**Extract provided:**
I think this is grossly flaunting one's station in life and I look forward to the time when these establishments start charging reasonable prices because their clients have gone bust due to their sorry judgdment.

rj

Martinis don't come from vodka and bacon don't come from turkeys!

Posted
I think this is grossly flaunting one's station in life and I look forward to the time when these establishments start charging reasonable prices because their clients have gone bust due to their sorry judgdment.

rj

Hmm. Perverse consumerism? Perhaps if you are talking about a $5000 bottle of wine, but in the case of a $300 meal, there are many cases where one could charge that amount and only be making a, relatively, small profit. One of those cases being if one is paying for real estate in Manhattan, out of which you can serve the best fish available.

Aside from the $1000 omelette and a few other things that are meant to be ridiculous by definition, the price of food in restaurants has a lot to do with realistic food costs. Foie gras really does cost quite a bit (retail $60-70/pound, wholesale about $40/pound), so if your goal is to keep your food cost under 35%, well, I'm sure you can do the math.

So I really don't expect to see any "dollar sushi" nights at Masa anytime soon. But it would be nice to see a few of these SUV dealerships close up shop. There are much worse examples of conspicuous consumption than eating in restaurants.

**Source excerpt:**

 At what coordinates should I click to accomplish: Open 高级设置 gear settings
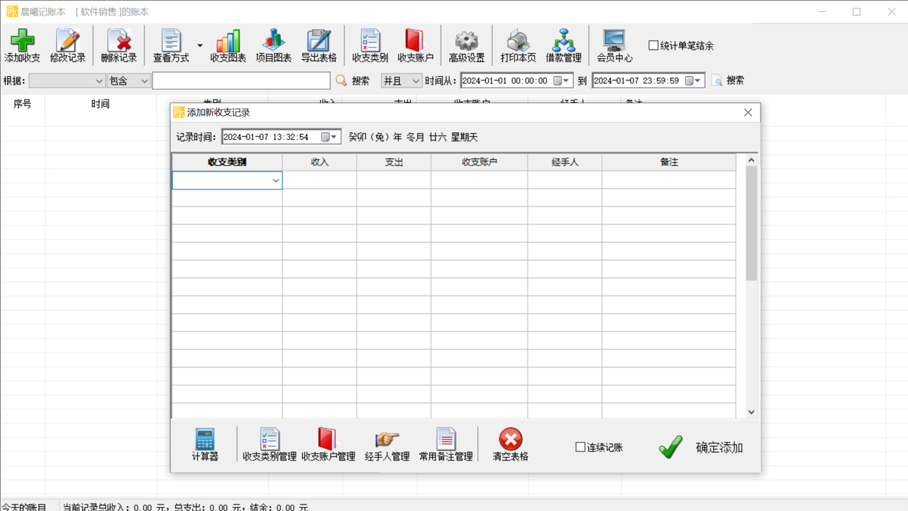point(466,46)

**The task:**
Answer these questions using the forum post on restaurant prices.
(a) What wholesale price per pound does it give for foie gras?
(b) In which place does it mention paying for real estate?
(c) Below what percentage does it suggest keeping food cost?
The material is not needed here.

**Task answer:**
(a) About $40 per pound.
(b) Manhattan.
(c) 35%.